Il ne s’agit pas de foi, mais d’une analyse sur le fonctionnement des systèmes. L’égalité
mathématique ne fonctionne que par la diversité des éléments et non leur identité. On dit
bien A = B. Toute dynamique n’existe que par les différentiels.
L’article 34 de la loi de 2005 donnant le droit à l’expérimentation pédagogique est une
« ruse de l’Histoire » ; réclamé il y a 25 ans par l’ultra-gauche, il est acquis par une loi ( !)
dans un contexte de droite conservatrice. C’est donc qu’au-delà des péripéties des
alternances politiques, des forces travaillent notre structure éducative, à présent plus
rapidement qu’hier. L’expérimentation ne s’inscrit pas dans une logique de libéralisme ;
c’est le maillon qui complète le dispositif qui reconnaît depuis 1986 l’autonomie et la
responsabilité de l’EPLE. On retrouve la logique qui agit dans le développement durable :
« penser global, agir local ».
Ce qui impressionne actuellement, c’est la paralysie des acteurs locaux à se saisir de cette
carte blanche, à se saisir de toutes les dimensions possibles, collectives, créatives au
service de tous les élèves. C’est le sortilège de l’effet Bunuel évoqué plus haut.

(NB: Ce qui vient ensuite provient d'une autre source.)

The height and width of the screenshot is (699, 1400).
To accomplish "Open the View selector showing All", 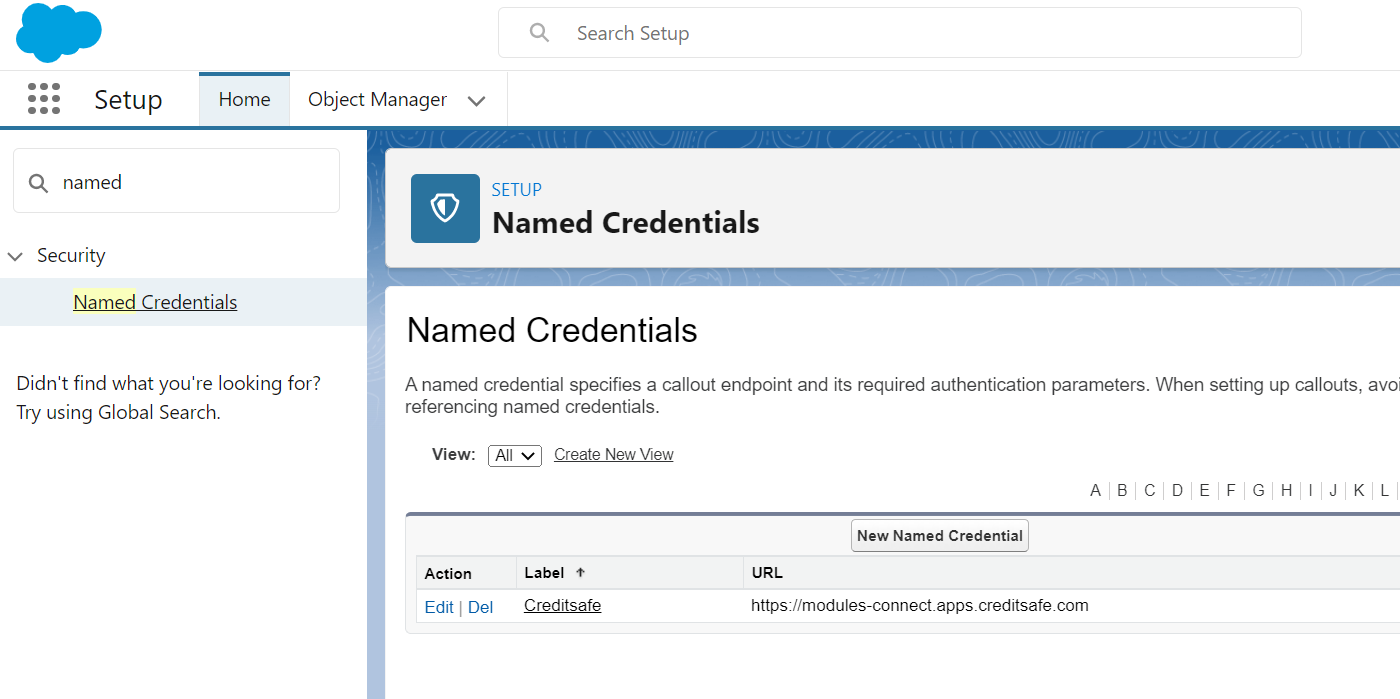I will (x=514, y=455).

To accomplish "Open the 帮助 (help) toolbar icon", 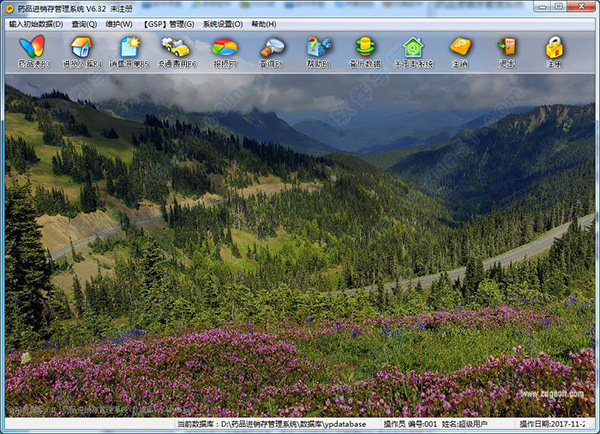I will click(x=319, y=51).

Il nous faut donc travailler à une véritable pédagogie de « l’empowerment » ; quand bien
même les contraintes sont fortes, les conditions d’exercice plus difficiles, êtes-vous
satisfaits de l’organisation de votre travail et des résultats produits auxquels vous
participez ? Si oui, nous ne pourrons pas travailler ensemble ; si non, alors, un ouvrage tel
que les « Mille et une propositions », et des missions telles qu’elles peuvent exister dans
les académies, peuvent alors vous aider.